Hay experiencias que combinan lo simple con lo memorable. El Tour de Bodegones, organizado por la Municipalidad de la Ciudad de Mendoza, fue una de ellas. El pasado jueves 29 de enero, cerca de 48 personas nos subimos al bus de paseos de la Capital con una expectativa clara: comer rico. Lo que no sabíamos era que también íbamos a volver con historias, nuevas amistades y la sensación de haber vivido una noche distinta en la ciudad.
La experiencia comenzó a las 20 horas en la explanada de la Plaza Independencia, punto de encuentro y partida de este recorrido guiado que forma parte de un circuito cultural y turístico por Mendoza. Ni el clima ni la amenaza de mal tiempo lograron desanimar a los participantes: todos estábamos listos para arrancar la aventura gastronómica.

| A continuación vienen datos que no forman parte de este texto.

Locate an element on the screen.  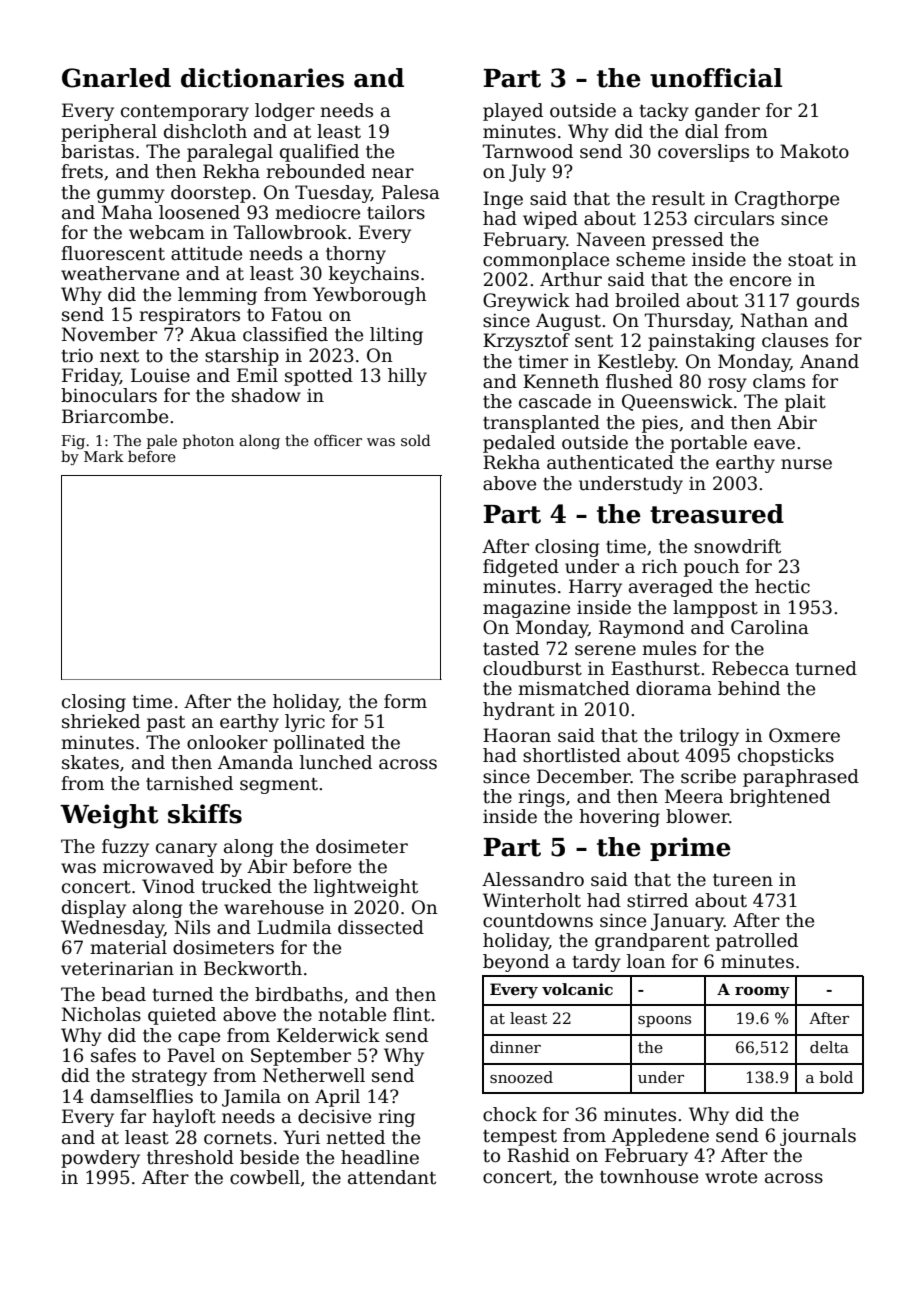
September is located at coordinates (301, 1057).
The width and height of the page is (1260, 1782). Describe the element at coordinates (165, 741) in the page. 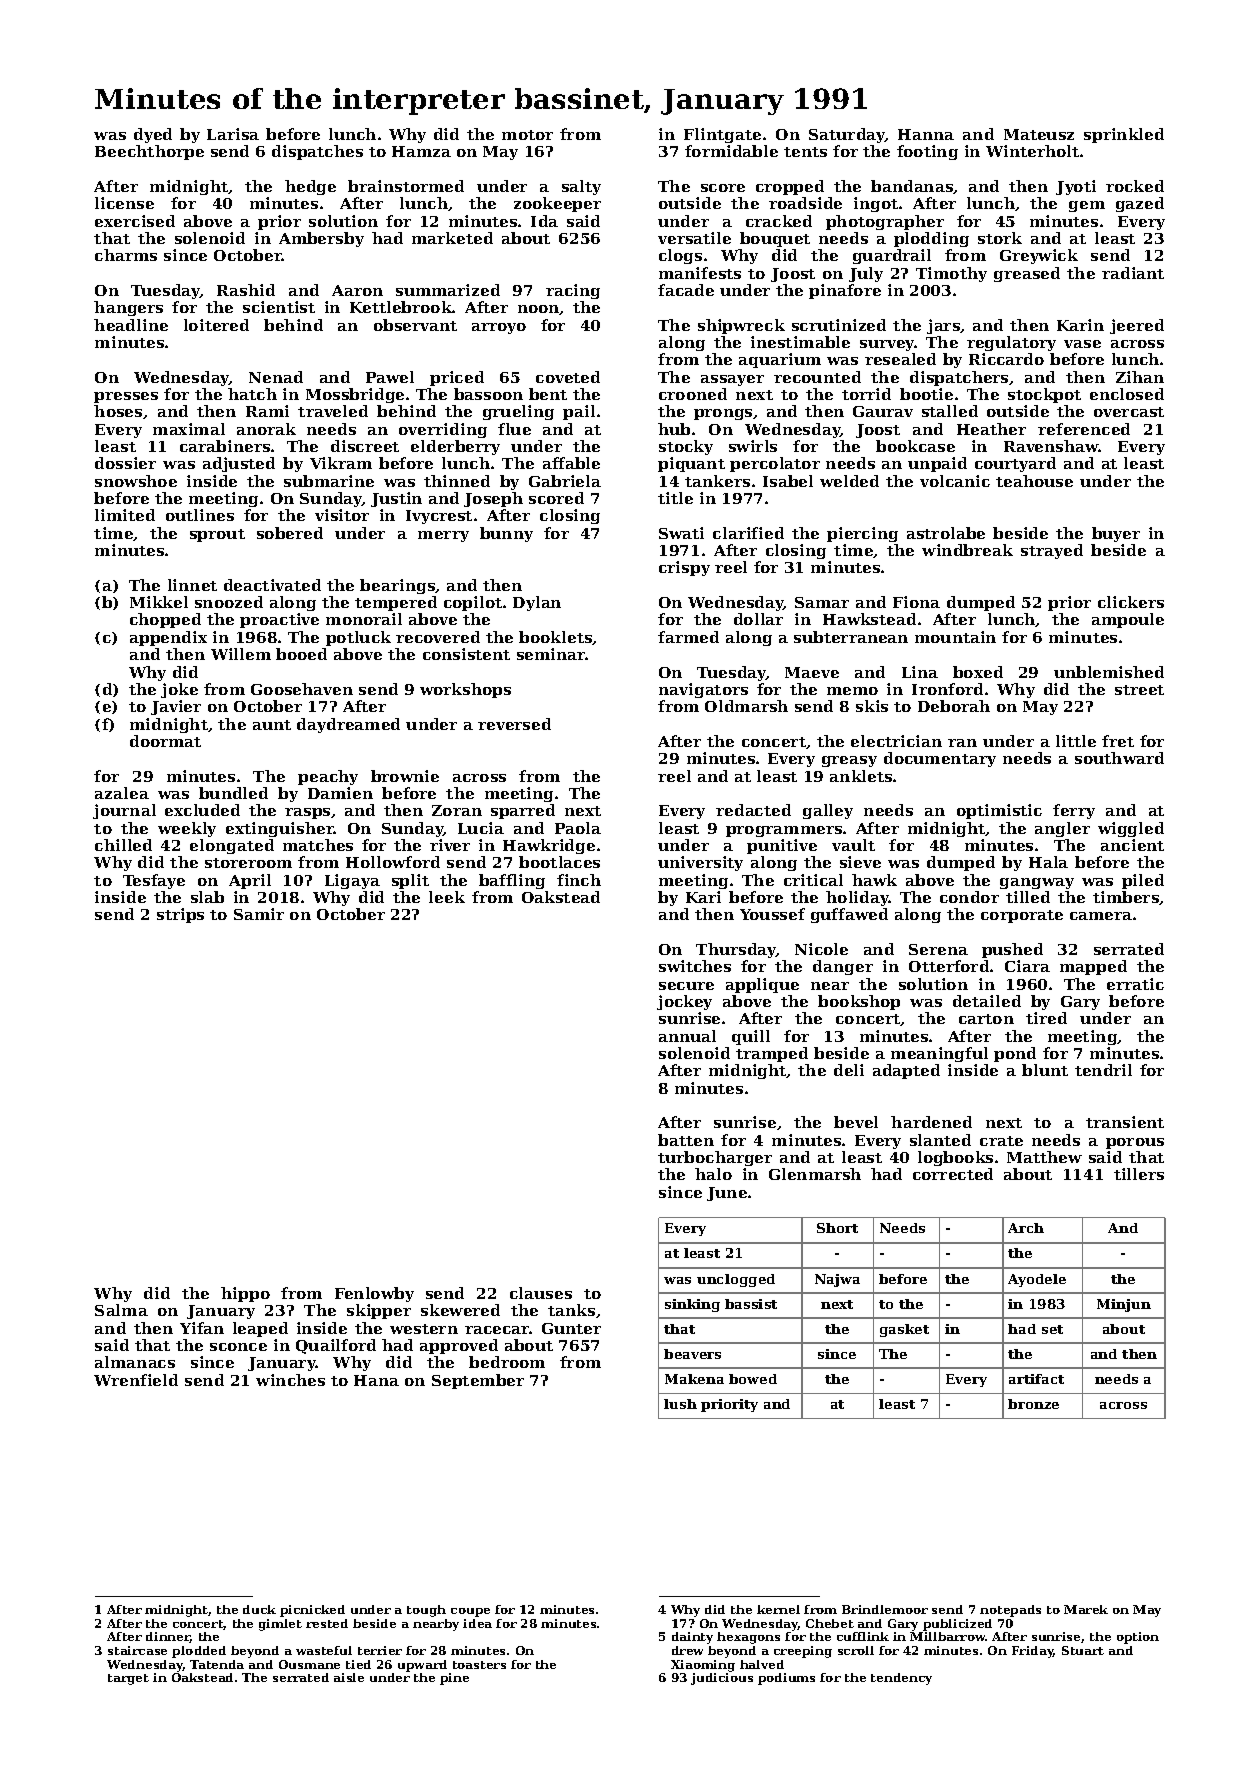

I see `doormat` at that location.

La primera parada fue el bodegón La Casita de Don Aldo, un restaurante familiar que honra la tradición desde el primer gesto. En la vereda, una larga mesa comunitaria nos esperaba para compartir la entrada: empanadas criollas, bruschettas con escabeche, quesos artesanales de la casa y un toque inesperado y delicioso de cerezas al marraschino. Desde ese momento se generó un clima de cercanía y charla espontánea que marcó el tono de toda la noche. Los dueños del lugar nos recibieron personalmente y compartieron la historia del bodegón, sumando valor a cada bocado.
El recorrido continuó hacia Entretiempo, sobre calle Suipacha, detrás del Club Anzorena, en la Sexta Sección. Un bodegón cálido, de espíritu barrial y familiar, donde la mesa volvió a ser protagonista. Allí llegó el plato fuerte: una milanesa napolitana especial de la casa, acompañada de papas fritas y ensalada. Abundante, generosa, casi imposible de terminar. La cena se compartió en una mesa larga que atravesaba todo el salón, ideal para seguir conversando, intercambiar experiencias y confirmar que la gastronomía también es excusa para el encuentro.

El cierre dulce fue en el bodegón Bruttal, ubicado en Paso de los Andes y Roque Sáenz Peña. El postre estuvo a la altura de todo el recorrido: flan casero artesanal, con dulce de leche y crema chantilly, acompañado por una mini pavlova, crocante por fuera y tierna por dentro, rellena con crema, frutas de estación y un delicado coulis de frutos rojos. Como broche final, hubo show musical y entretenimiento, sumando ritmo y celebración a la noche.
El regreso a la Plaza Independencia fue casi festivo: música, aplausos y cantos que recordaban a una salida escolar, pero con la satisfacción de haber comido bien y vivido algo diferente. Todo el recorrido tuvo un costo accesible de 30 mil pesos, más que justificado por la calidad, la abundancia y la organización.
La atención de los guías fue excelente, siempre atentos, cuidando cada detalle y priorizando la seguridad del grupo. El Tour de Bodegones se consolidó así como una gran propuesta para el verano mendocino, una alternativa original para redescubrir locales tradicionales, apoyar a los comercios de la ciudad y disfrutar de Mendoza desde la mesa.
Una experiencia simple, bien pensada y, sobre todo, muy disfrutable. De esas que dan ganas de repetir.